YOUR TASK — Reproduce the listing below word for word, keeping every line in its original order.

(Click-target listing)

○ ○ ○ ○ ○

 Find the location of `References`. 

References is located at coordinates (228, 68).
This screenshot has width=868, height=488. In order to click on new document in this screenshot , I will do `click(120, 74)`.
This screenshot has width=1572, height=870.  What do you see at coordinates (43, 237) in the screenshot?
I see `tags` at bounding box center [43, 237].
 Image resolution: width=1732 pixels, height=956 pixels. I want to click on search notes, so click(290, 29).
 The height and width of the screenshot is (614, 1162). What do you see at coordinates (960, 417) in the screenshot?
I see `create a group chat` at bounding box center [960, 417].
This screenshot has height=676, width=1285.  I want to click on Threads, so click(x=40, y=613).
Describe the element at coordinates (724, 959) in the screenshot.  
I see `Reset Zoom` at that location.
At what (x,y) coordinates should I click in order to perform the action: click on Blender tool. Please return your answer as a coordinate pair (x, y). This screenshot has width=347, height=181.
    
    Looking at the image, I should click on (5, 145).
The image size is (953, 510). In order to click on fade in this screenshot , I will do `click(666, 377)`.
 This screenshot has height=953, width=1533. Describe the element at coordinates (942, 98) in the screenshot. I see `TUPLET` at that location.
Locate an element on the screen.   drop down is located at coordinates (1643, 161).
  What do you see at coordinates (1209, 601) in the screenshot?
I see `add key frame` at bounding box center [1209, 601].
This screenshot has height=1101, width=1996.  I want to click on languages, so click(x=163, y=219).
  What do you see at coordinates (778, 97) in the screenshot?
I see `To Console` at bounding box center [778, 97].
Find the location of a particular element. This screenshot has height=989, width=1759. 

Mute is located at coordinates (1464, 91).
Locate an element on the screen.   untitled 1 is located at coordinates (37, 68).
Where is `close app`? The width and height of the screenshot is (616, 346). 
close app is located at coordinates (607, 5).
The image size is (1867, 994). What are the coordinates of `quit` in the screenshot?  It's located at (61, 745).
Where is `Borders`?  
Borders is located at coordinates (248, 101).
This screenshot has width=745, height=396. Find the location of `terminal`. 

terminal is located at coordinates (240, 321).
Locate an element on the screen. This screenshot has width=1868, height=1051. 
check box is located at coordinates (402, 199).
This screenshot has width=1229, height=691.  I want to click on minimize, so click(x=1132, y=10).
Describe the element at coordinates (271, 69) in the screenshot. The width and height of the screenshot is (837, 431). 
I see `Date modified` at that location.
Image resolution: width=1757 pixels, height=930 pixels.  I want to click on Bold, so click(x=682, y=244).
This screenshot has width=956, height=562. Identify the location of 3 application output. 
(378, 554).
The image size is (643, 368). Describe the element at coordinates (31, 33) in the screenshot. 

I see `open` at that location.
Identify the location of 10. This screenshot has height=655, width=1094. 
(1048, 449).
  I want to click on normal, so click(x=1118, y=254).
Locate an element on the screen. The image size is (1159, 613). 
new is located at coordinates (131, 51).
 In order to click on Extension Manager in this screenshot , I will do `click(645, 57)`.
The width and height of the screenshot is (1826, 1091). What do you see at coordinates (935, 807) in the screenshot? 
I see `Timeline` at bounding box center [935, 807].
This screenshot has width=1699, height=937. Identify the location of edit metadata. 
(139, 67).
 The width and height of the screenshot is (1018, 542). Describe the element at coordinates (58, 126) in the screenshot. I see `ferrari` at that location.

○ ○ ○ ○ ○

COMPLETE ANSWER —
 Find the location of `References`. 

References is located at coordinates (228, 68).
This screenshot has width=868, height=488. In order to click on new document in this screenshot , I will do `click(120, 74)`.
This screenshot has width=1572, height=870.  What do you see at coordinates (43, 237) in the screenshot?
I see `tags` at bounding box center [43, 237].
 Image resolution: width=1732 pixels, height=956 pixels. I want to click on search notes, so click(290, 29).
 The height and width of the screenshot is (614, 1162). What do you see at coordinates (960, 417) in the screenshot?
I see `create a group chat` at bounding box center [960, 417].
This screenshot has height=676, width=1285.  I want to click on Threads, so click(x=40, y=613).
Describe the element at coordinates (724, 959) in the screenshot.  
I see `Reset Zoom` at that location.
At what (x,y) coordinates should I click in order to perform the action: click on Blender tool. Please return your answer as a coordinate pair (x, y). This screenshot has width=347, height=181.
    
    Looking at the image, I should click on (5, 145).
The image size is (953, 510). In order to click on fade in this screenshot , I will do `click(666, 377)`.
 This screenshot has height=953, width=1533. Describe the element at coordinates (942, 98) in the screenshot. I see `TUPLET` at that location.
Locate an element on the screen.   drop down is located at coordinates (1643, 161).
  What do you see at coordinates (1209, 601) in the screenshot?
I see `add key frame` at bounding box center [1209, 601].
This screenshot has height=1101, width=1996.  I want to click on languages, so click(x=163, y=219).
  What do you see at coordinates (778, 97) in the screenshot?
I see `To Console` at bounding box center [778, 97].
Find the location of a particular element. This screenshot has height=989, width=1759. 

Mute is located at coordinates (1464, 91).
Locate an element on the screen.   untitled 1 is located at coordinates (37, 68).
Where is `close app`? The width and height of the screenshot is (616, 346). 
close app is located at coordinates (607, 5).
The image size is (1867, 994). What are the coordinates of `quit` in the screenshot?  It's located at (61, 745).
Where is `Borders`?  
Borders is located at coordinates (248, 101).
This screenshot has width=745, height=396. Find the location of `terminal`. 

terminal is located at coordinates (240, 321).
Locate an element on the screen. This screenshot has width=1868, height=1051. 
check box is located at coordinates (402, 199).
This screenshot has width=1229, height=691.  I want to click on minimize, so click(x=1132, y=10).
Describe the element at coordinates (271, 69) in the screenshot. The width and height of the screenshot is (837, 431). 
I see `Date modified` at that location.
Image resolution: width=1757 pixels, height=930 pixels.  I want to click on Bold, so click(x=682, y=244).
This screenshot has width=956, height=562. Identify the location of 3 application output. 
(378, 554).
The image size is (643, 368). Describe the element at coordinates (31, 33) in the screenshot. 

I see `open` at that location.
Identify the location of 10. This screenshot has height=655, width=1094. 
(1048, 449).
  I want to click on normal, so click(x=1118, y=254).
Locate an element on the screen. The image size is (1159, 613). 
new is located at coordinates (131, 51).
 In order to click on Extension Manager in this screenshot , I will do `click(645, 57)`.
The width and height of the screenshot is (1826, 1091). What do you see at coordinates (935, 807) in the screenshot? 
I see `Timeline` at bounding box center [935, 807].
This screenshot has width=1699, height=937. Identify the location of edit metadata. 
(139, 67).
 The width and height of the screenshot is (1018, 542). Describe the element at coordinates (58, 126) in the screenshot. I see `ferrari` at that location.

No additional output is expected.